- [Study text]
By Jean-François Rosnoblet and Alexandria Sage
PARIS (Reuters) - France's health minister called on Saturday for the head of the breast implant maker accused of selling faulty prostheses to tens of thousands of women around the world to be found, calling the growing scandal a "shady business."
Jean-Claude Mas, 72, the founder and CEO of French company Poly Implant Prothese (PIP) has not been seen or heard of in public since the scandal potentially affecting 300,000 women around the world broke.
His company is accused of using sub-standard industrial silicone in some of its implants, which were sold globally before being taken off the market in 2010.
"It's obvious we have to find him (Mas) and those who had an interest in this company," French Health Minister Xavier Bertrand told Europe 1 radio on Saturday. "They have to answer for their actions."
"It's a shady business with lots of money involved," Bertrand said. "In not using the advertised product (silicone) they tried to make some money, that's the worst of it, on the health of women."
PIP's lawyer has said Mas and the company's chief financial officer were keeping silent "out of decency and discretion" but were still in the south of France.
On Saturday, international police agency Interpol confirmed that it had issued a so-called "red notice" for Mas, but said it was unrelated to his activities at PIP.
Interpol said the notice was related to an affair in Costa Rica in June 2010, when police there say he was arrested for a drunk driving offence but fled the country and did not show up for a court date.
Mas was briefly questioned by police in November 2010 but has never been summoned to court. A judicial source has told Reuters, however, that between four and six executives could be charged by a Marseilles criminal court for aggravated fraud.
Just what that fraud was is the subject of controversy, with varying accounts of who knew what at the company in an industrial town outside the southern city of Toulon.
Undated photographs that accompanied news stories in 2010 and taken by a photographer for the regional newspaper Var-Matin showed workers in blue gowns filling rows of prostheses with silicone gel.
Masked and gloved, they looked as if they worked at an above-board professional health company.
But French health officials discovered last year that PIP was using a home-made brew of silicone, an industrial variety not approved by health authorities.
"You had to have been a chemist to have noticed anything," a former PIP worker and union chief, Eric Mariaccia, told Reuters.

- [Recorded information]

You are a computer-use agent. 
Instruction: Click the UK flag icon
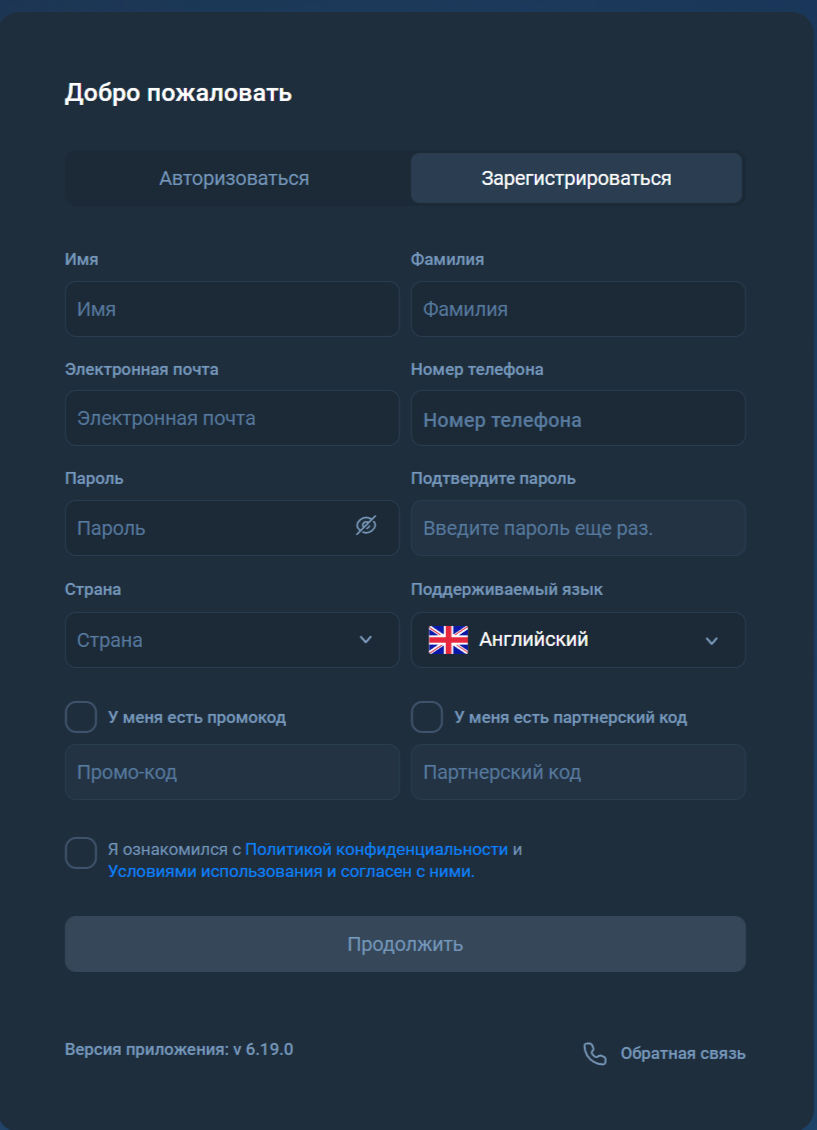(x=448, y=640)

- [Exercise instructions]
a – Write out the stretch of the PIP breast implant report from "By Jean-François Rosnoblet" through "the world broke.".
b – Continue the PIP breast implant report from the point where it stops.
The listing comes from a separate source and is unrelated to the PIP breast implant report.

- [Results]
a –
By Jean-François Rosnoblet and Alexandria Sage
PARIS (Reuters) - France's health minister called on Saturday for the head of the breast implant maker accused of selling faulty prostheses to tens of thousands of women around the world to be found, calling the growing scandal a "shady business."
Jean-Claude Mas, 72, the founder and CEO of French company Poly Implant Prothese (PIP) has not been seen or heard of in public since the scandal potentially affecting 300,000 women around the world broke.

b –
"The responsible ones aren't the workers but the heads of the company, notably the four who were linked to production and thus responsible for their quality," he said.
At the company, which eventually shut its doors in 2010 after bankruptcy, Mas gave the orders, even though he was technically in retirement and CFO Claude Couty worked on operations, Mariaccia said.
"The silicone gel was made at the factory, at PIP," he said. "It was a 'home-made' gel."
But other workers painted a more menacing picture of operations at PIP.
The false gel had been used since 2001, as PIP bosses were seduced by the price difference between their home-made version and the approved gel, according to an unnamed former PIP executive interviewed for an August 2, 2010 story in Var-Matin.
Reuters was unable to immediately confirm the account given by the Var-Matin source.
Var-Matin quoted the unidentified former PIP executive as saying that while medical silicone gel cost about $60 for 200 kg (441 pounds), PIP's industrial version cost about $10.
Although nobody at the company talked about the two different kinds of silicone being used in the implants, it was obvious by sight, the ex-manager told Var-Matin.
"The medical gel didn't run. By contrast, the 'fake gel' was like soapy water."
PIP was able to continue its ruse because periodic checks by regulators were pre-announced and even suppliers of the industrial oil used to make the silicone were lied to, according to the former executive.
"PIP said that this oil was being used to make hand soap."
Some buyers of the implants, however, were in on the game, Var-Matin quoted the former executive as saying.
"With exports, you'd hear, 'You want a pack of prostheses. Good ones or bad ones?' Everything depended on the relationships we had with the distributors," he said.